**TASK OBJECTIVE**: Translate the following sentence from the notes below on visualizing Shakespeare characters with an LLM and PCA into French: "I run the for loop to have an API call and get response and investigate it."

**SELECTED EXCERPT**:
_____

## Chaining LLM with PCA to visualize the Shakespeare text's characters and traits through correspondence analysis.

### taught process:

## steps:
1- **choose a dataset:** Shakespeare: I take a look at data and investigate the text 

2- **preprocess and clean:** remove extra characters like escape chars 
    - there are *** that separate header and footers, so I use this indicator to throw away unncessary text
    -  removed extra spaces
    
3- **LLM request:** NER: assign score to each trait of that character
    
    
4- **LLM request:** NER: assign score to each trait of that character
    - I run the for loop to have an API call and get response and investigate it.
    - After each investigation I add some more instructions to teh prompt and modify it. to get better result.
    - I printed response methods step by step until I end up with response.json['choices'][0]['message']['content']
    - converted str to dict
    
    
5- **PCA:** create a plot of principle component analysis using the 2 top components (on a 2-d plane)

_____

**DATA SHOWN**:
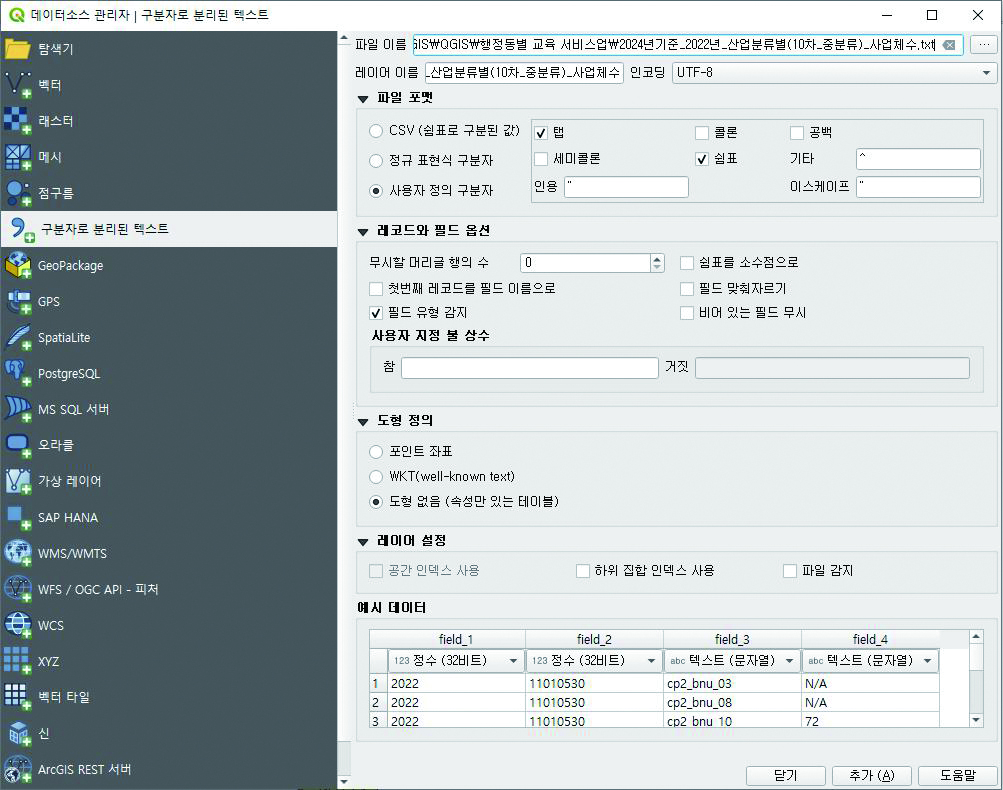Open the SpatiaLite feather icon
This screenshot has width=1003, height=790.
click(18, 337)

_____

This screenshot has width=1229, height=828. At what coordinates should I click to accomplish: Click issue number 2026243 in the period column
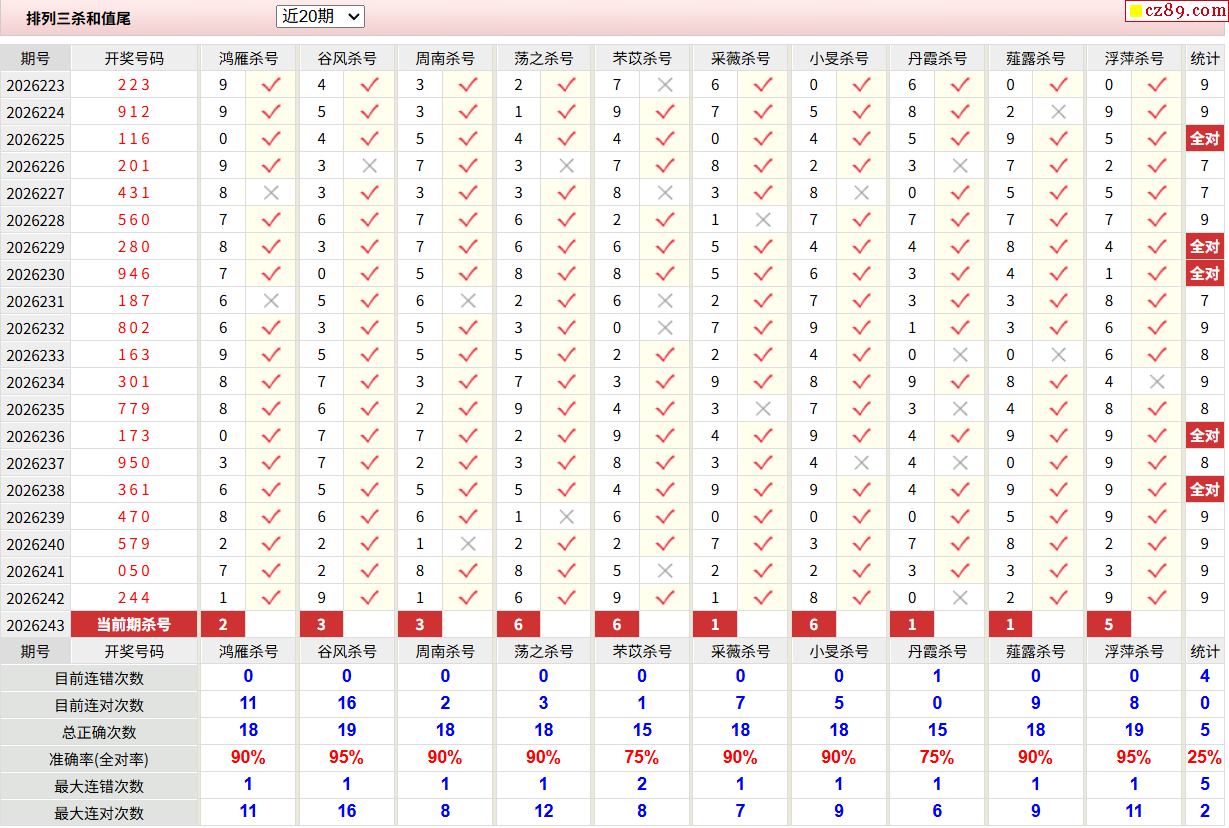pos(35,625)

_____

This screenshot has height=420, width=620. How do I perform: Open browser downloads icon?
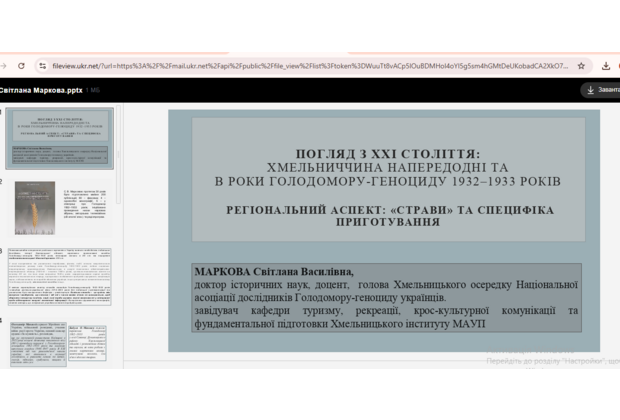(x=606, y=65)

_____

**RESPONSE TO THIS EXERCISE**: J'exécute la boucle for pour effectuer un appel d'API, obtenir la réponse et l'examiner.